For $i$ from $s$ down to $1$, define $x_i$ as the largest integer satisfying
$$ \binom{x_i}{i} \le k, $$
with the additional constraint $x_i < x_{i+1}$ when $i < s$. After choosing $x_i$, replace $k$ by
$$ k \leftarrow k - \binom{x_i}{i}. $$
When this process finishes, the binary representation is formed by setting
$$ c(k) = \sum_{i=1}^s 2^{x_i}. $$
It remains to connect this construction with the binary representation of $k$. Write
$$ k = (b_m b_{m-1} \dots b_0)_2. $$
To compute $c(k)$ directly from these bits, interpret $k$ as selecting which binomial coefficients are activated in the expansion above. Processing the bits from most significant to least significant, maintain a current index $i$ and a current candidate position $x$. Each time the greedy bound $\binom{x}{i} \le$ remaining value of $k$ holds, the bit $b_j = 1$ contributes to fixing $x_i = x$, after which $i$ is decreased and $x$ is restricted to be smaller for subsequent choices.
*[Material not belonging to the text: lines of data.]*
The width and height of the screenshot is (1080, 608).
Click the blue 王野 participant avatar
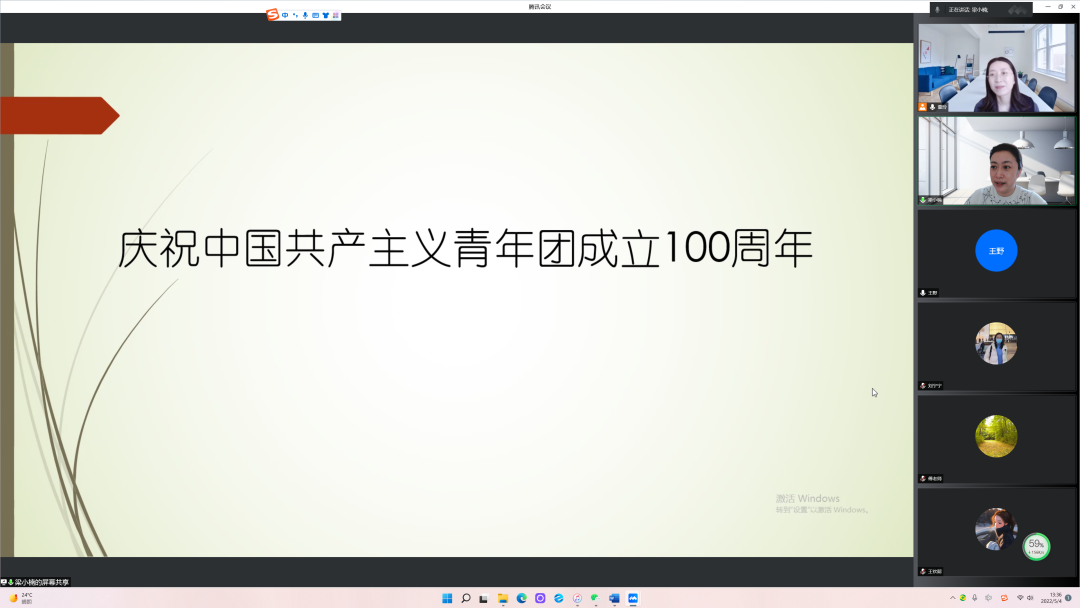(x=996, y=251)
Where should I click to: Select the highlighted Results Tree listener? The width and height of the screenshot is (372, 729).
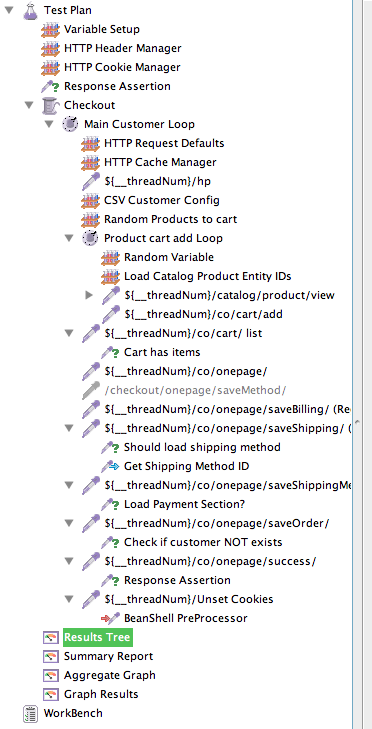(98, 637)
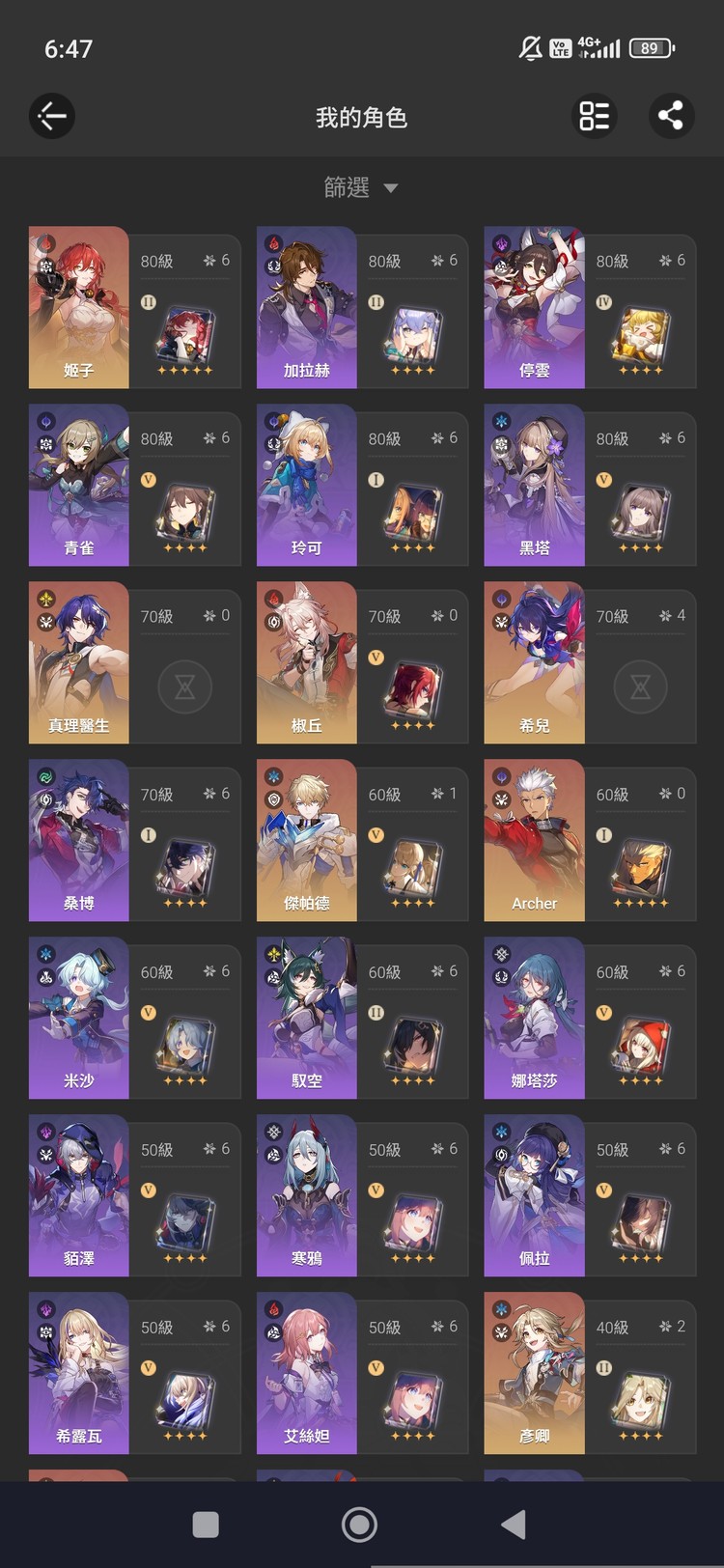724x1568 pixels.
Task: Open 寒鴉's light cone thumbnail
Action: (412, 1223)
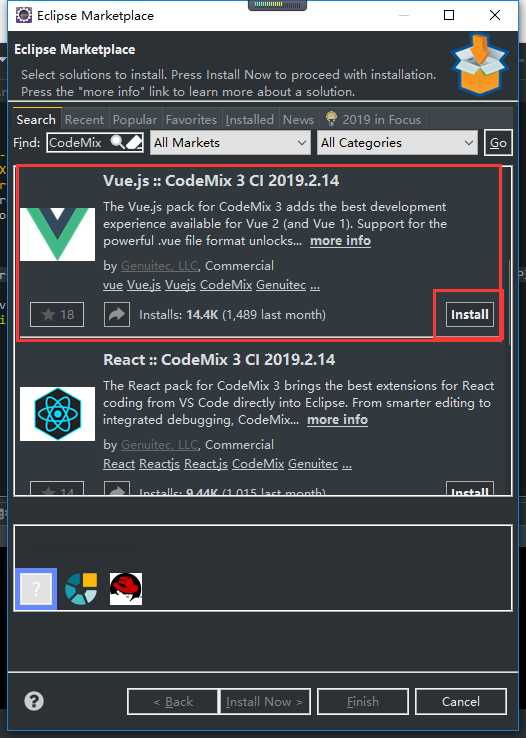Open more info link for React CodeMix
Image resolution: width=526 pixels, height=738 pixels.
coord(337,419)
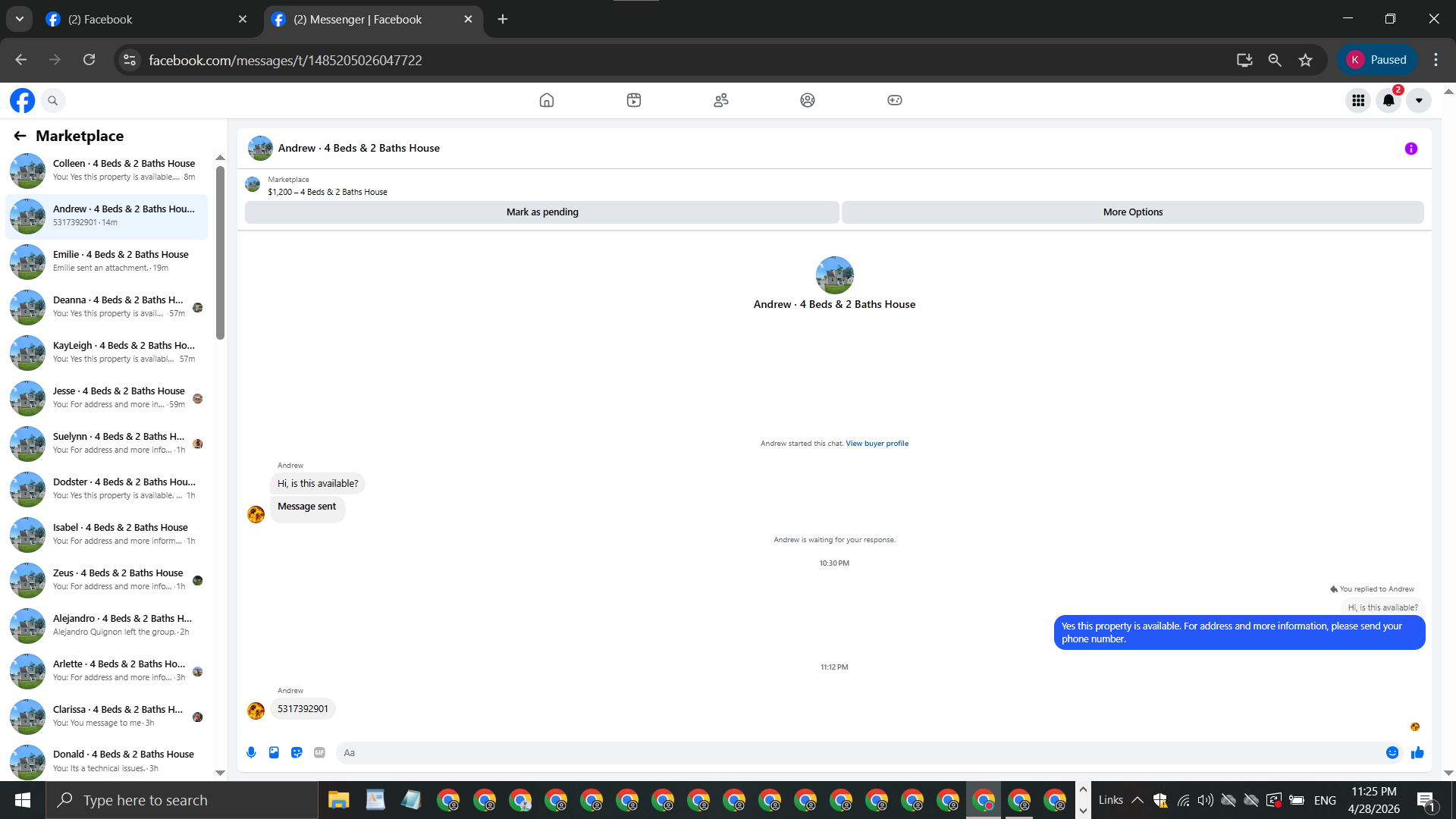Viewport: 1456px width, 819px height.
Task: Go to Facebook Home icon
Action: (x=546, y=100)
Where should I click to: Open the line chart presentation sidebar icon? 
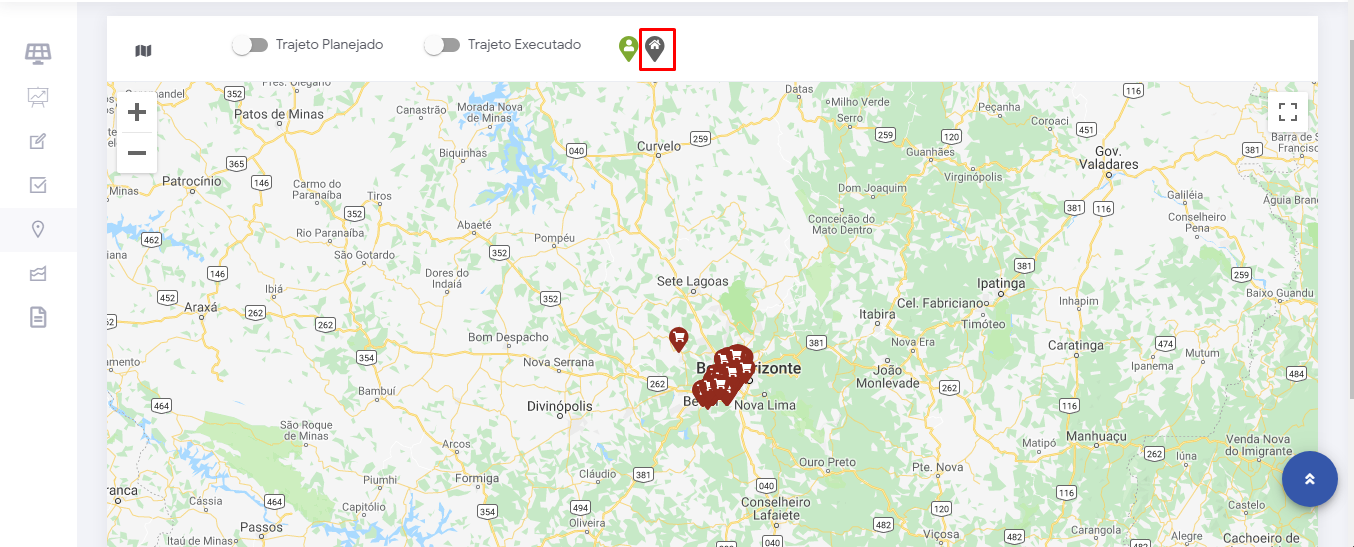38,97
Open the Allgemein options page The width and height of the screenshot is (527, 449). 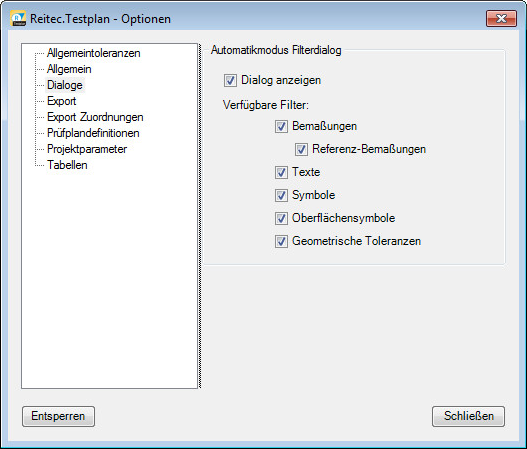pyautogui.click(x=69, y=69)
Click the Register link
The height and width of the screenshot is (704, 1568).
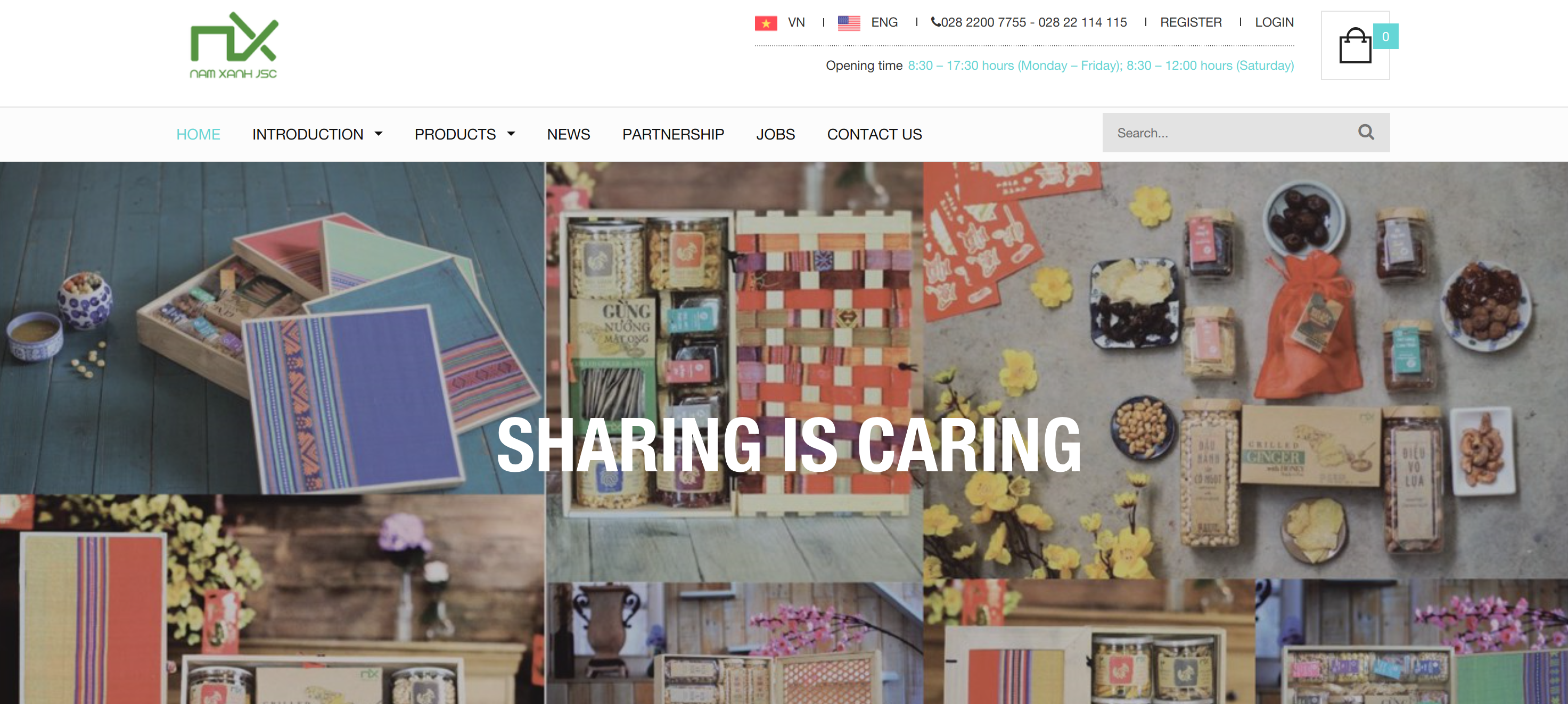click(1190, 22)
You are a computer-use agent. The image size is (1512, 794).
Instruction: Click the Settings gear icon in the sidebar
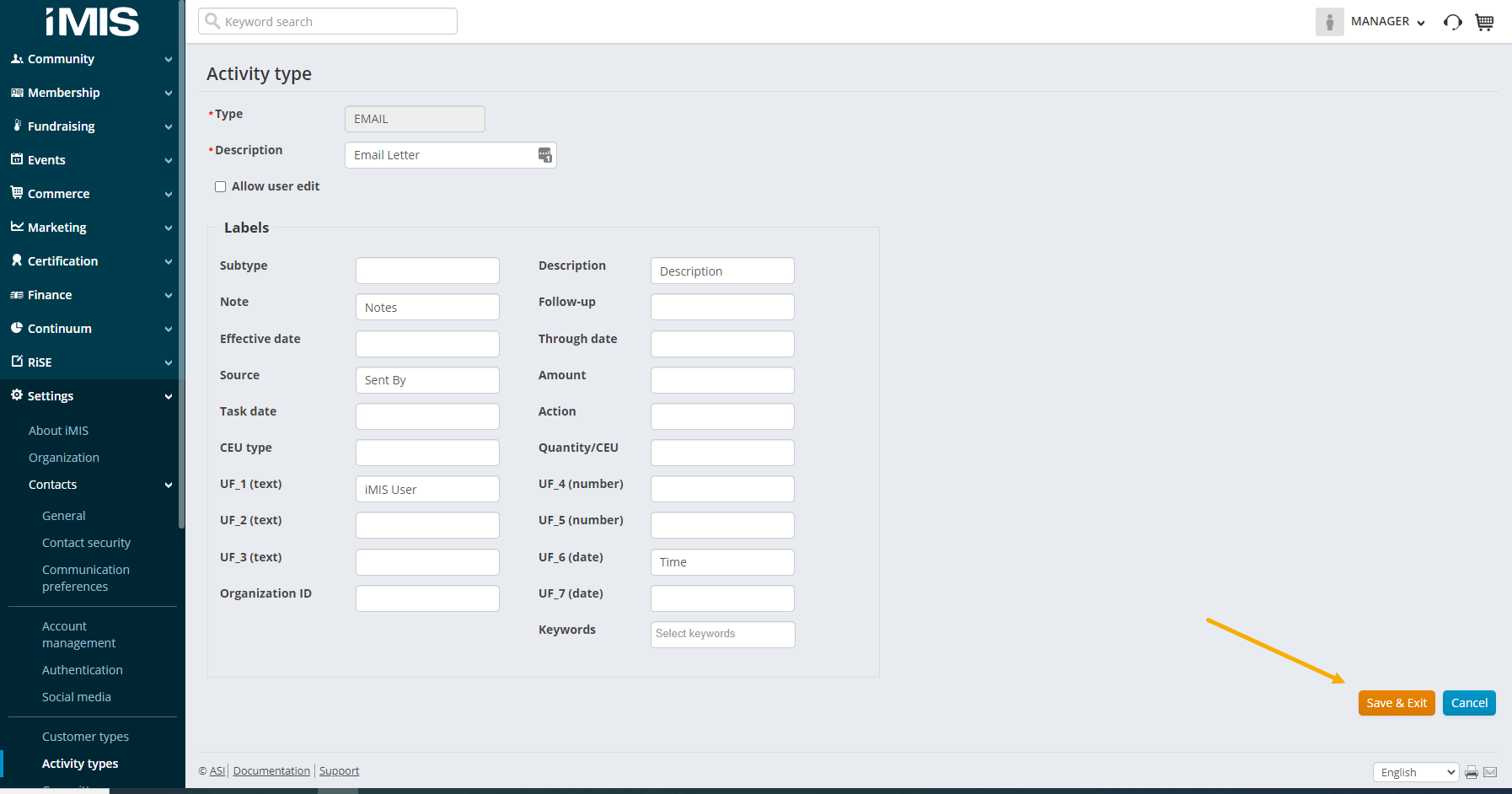[x=17, y=395]
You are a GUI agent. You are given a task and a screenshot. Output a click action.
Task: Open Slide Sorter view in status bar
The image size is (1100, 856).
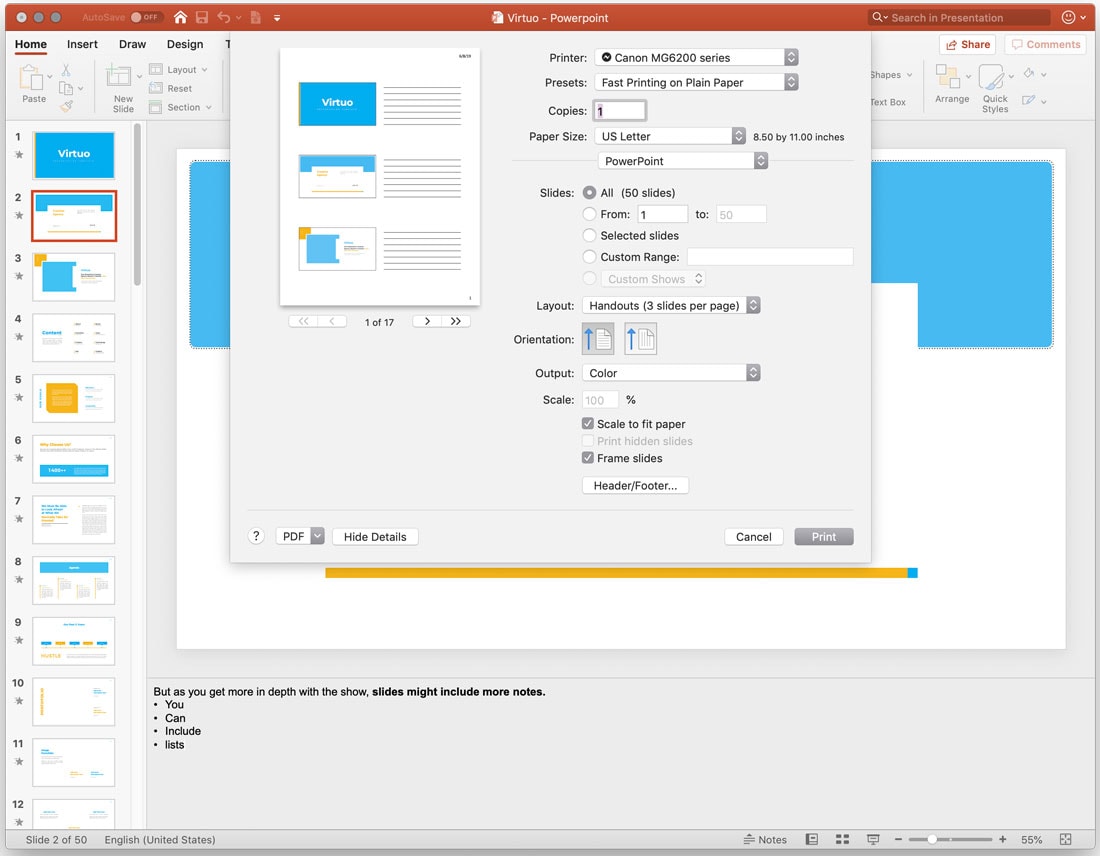coord(842,839)
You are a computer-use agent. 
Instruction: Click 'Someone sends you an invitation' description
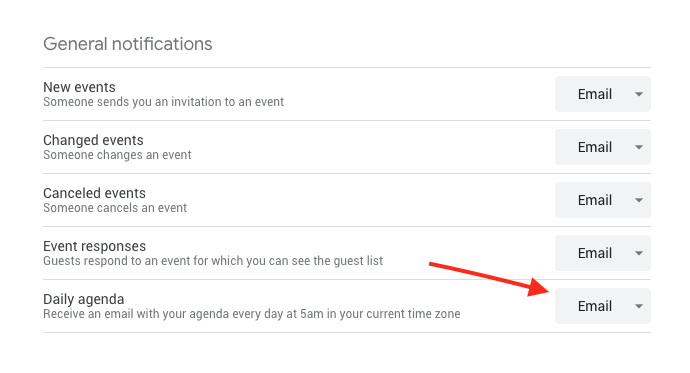point(163,102)
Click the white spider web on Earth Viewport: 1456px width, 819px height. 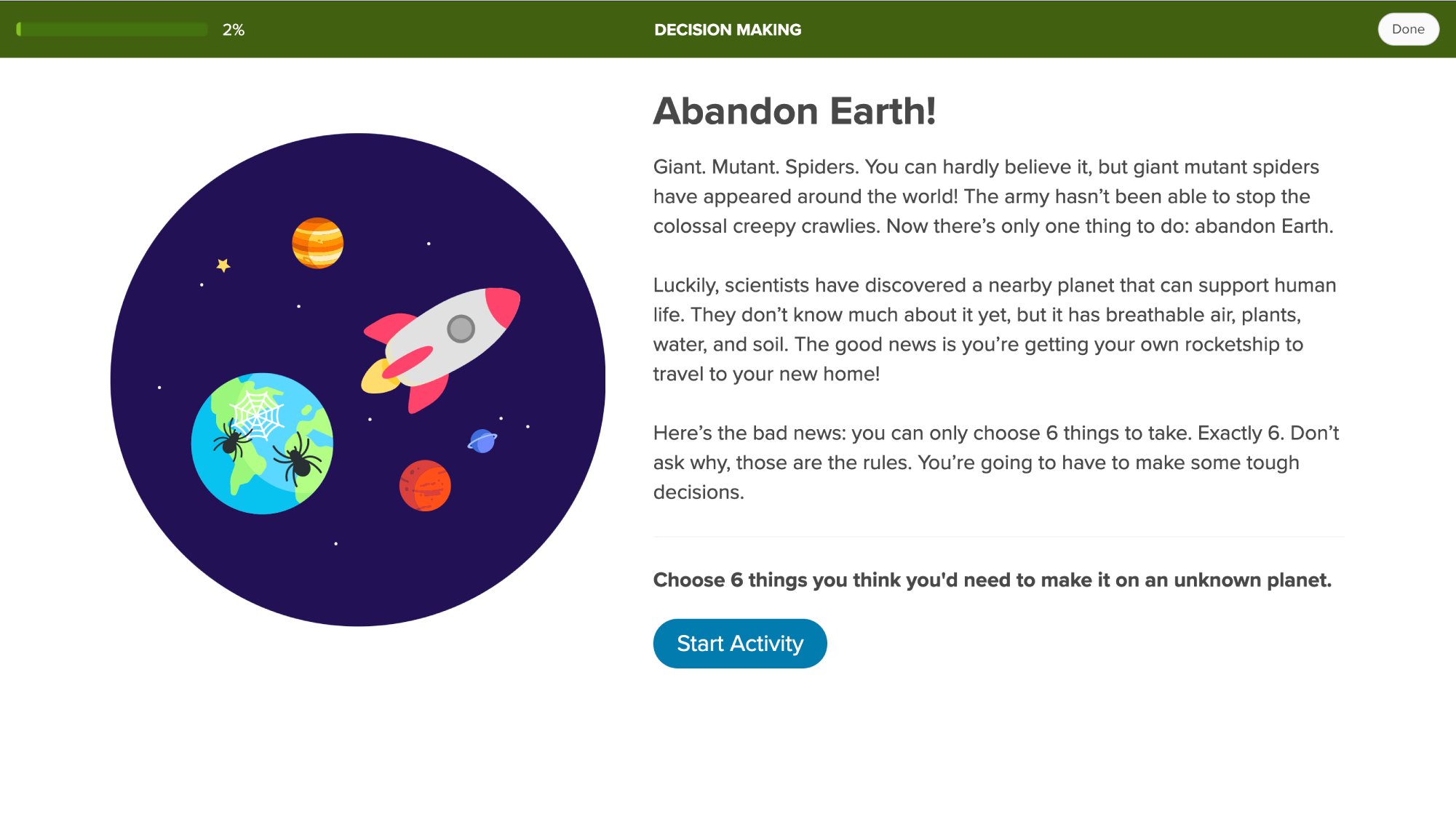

When $b_j = 0$, the candidate position $x$ is reduced without selecting a new $x_i$. This procedure reconstructs the same decreasing sequence $x_s > \cdots > x_1$ determined by the combinatorial number system expansion.
Thus the computation is: expand $k$ into its unique combinadic representation of order $s$, extract the decreasing index set $(x_s,\dots,x_1)$, and output
$$ c(k) = \sum_{i=1}^s 2^{x_i}. $$
This defines the required permutation $c(k)$ and specifies how to compute it from the binary representation of $k$.
This completes the construction. ∎
Verification
The representation $k = \sum_{i=1}^s \binom{x_i}{i}$ is valid and unique because the count of choices for $x_s$ is partitioned by whether the largest selected index is below a threshold, giving exactly $\binom{x_s}{s}$ possibilities for each fixed $x_s$, and the same argument applies inductively to the remaining indices.
The condition $\nu(c(k)) = s$ holds because $c(k)$ is defined as a sum of exactly $s$ distinct powers of two, so its binary representation has exactly $s$ ones and no carries occur.
The monotonic decrease $x_s > \cdots > x_1$ guarantees that the exponents correspond to a valid subset of ${0,1,\dots}$, so the binary encoding is well-defined and unique.
The greedy selection of each $x_i$ as the largest value with $\binom{x_i}{i} \le k$ ensures that the remaining remainder is strictly smaller than the next binomial threshold, preventing ambiguity in subsequent choices, which enforces uniqueness of the expansion.
Notes
The construction is the standard combinatorial number system (combinadics), and $c(k)$ is precisely the integer whose binary representation is the $s$-subset encoded by the rank $k$ in lexicographic order of combinations, lifted into Chase’s ordering by complementing the least significant $n$ bits.